Lecture schedule – Please see the Michaelmas term lecture list at : https://timetable.eng.ox.ac.uk/SWS/SDB1617/default.aspx for details of the lecture schedule. The course will begin at 2 PM on Tuesday 11 October (week 1) in the Element Lab.

Problems – there will be four problems classes to consolidate the lecture material and provide good preparation for the exam. These will immediately follow the second lecture each week and will take place at 12 noon on Thursday during weeks 1, 2, 3 and 4.

Problem Sheets

Assessment – will be entirely by examination in the Part A2 exams.

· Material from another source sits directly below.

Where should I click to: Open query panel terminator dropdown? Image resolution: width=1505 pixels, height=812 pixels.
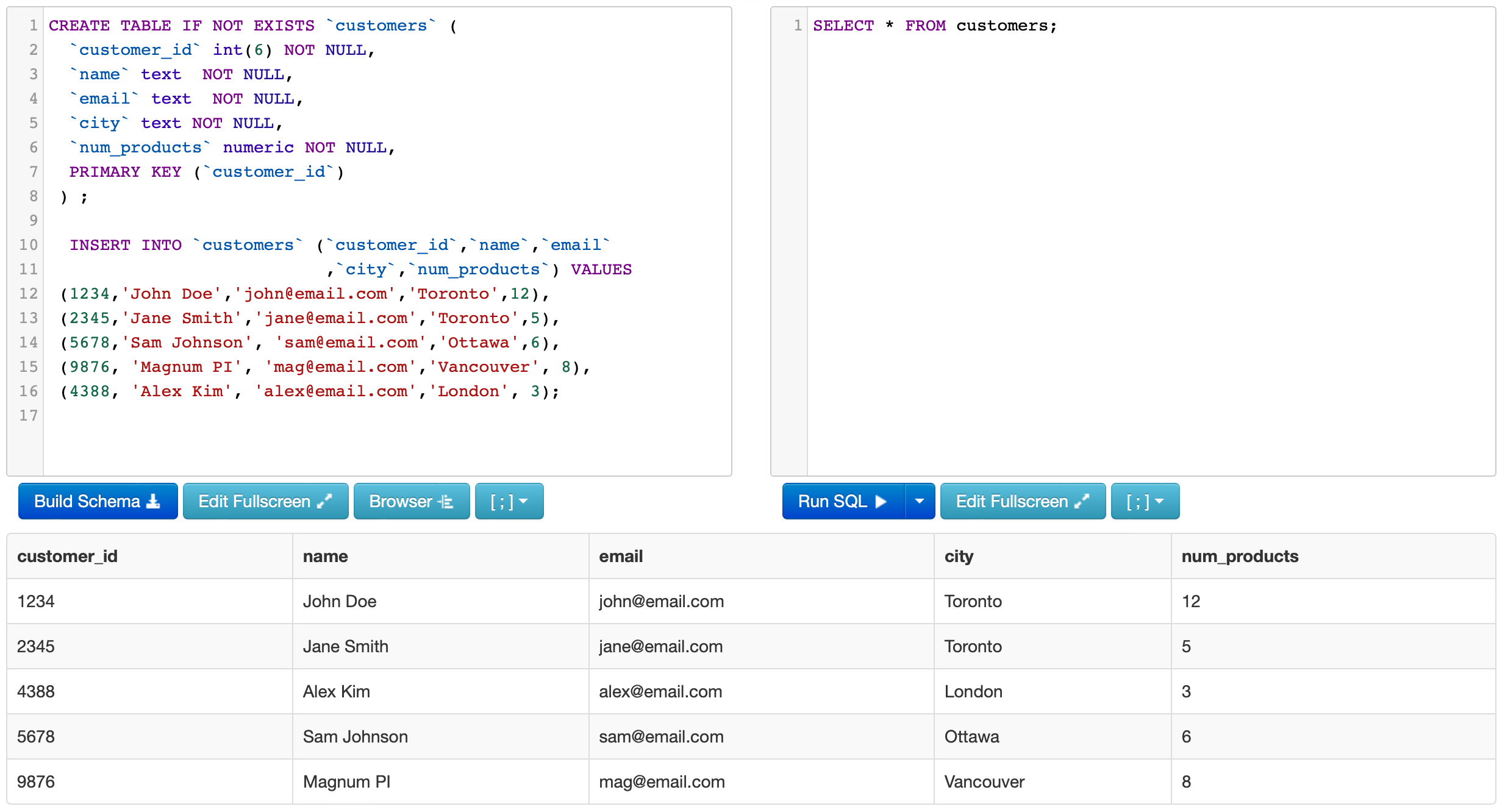pos(1145,501)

Prerequisite – this course will rely on material taught in Planet Earth – Physics of the Atmosphere 
and Ocean, which you should review. http://www.earth.ox.ac.uk/~helenj/planetearthHT12/

Internet – resources to support the lectures will be available at 
http://www.aneeshcs.com/courses/po and via Weblearn.

Recommended texts

  • Ocean Dynamics and the Carbon Cycle, Williams and Follows, Cambridge University Press −an excellent book that covers the material in this module at an appropriate level.
  • Atmosphere, Ocean and Climate Dynamics, Marshall and Plumb, Elsevier −another really good resource for this module.
  • Introduction to Physical Oceanography, Stewart, Academic Press
−a free textbook (http://www.colorado.edu/oclab/sites/default/files/attached-files/stewart_textbook.pdf) that covers some of the material and can be downloaded as a PDF.
  • Ocean Circulation and Climate, Siedler et al., Academic Press
−contains a thorough and reasonably up-to-date overview of physical oceanography.
  • Ocean Circulation, Open University Course Team, Pergamon Press
−gives a very good introduction to some of the more basic dynamical concepts, with very few mathematical details.
  • Atmospheric and Oceanic Fluid Dynamics, Geoff Vallis, Cambridge University Press
−a good textbook that covers all the material in this module including mathematical derivations, although aimed at a higher level.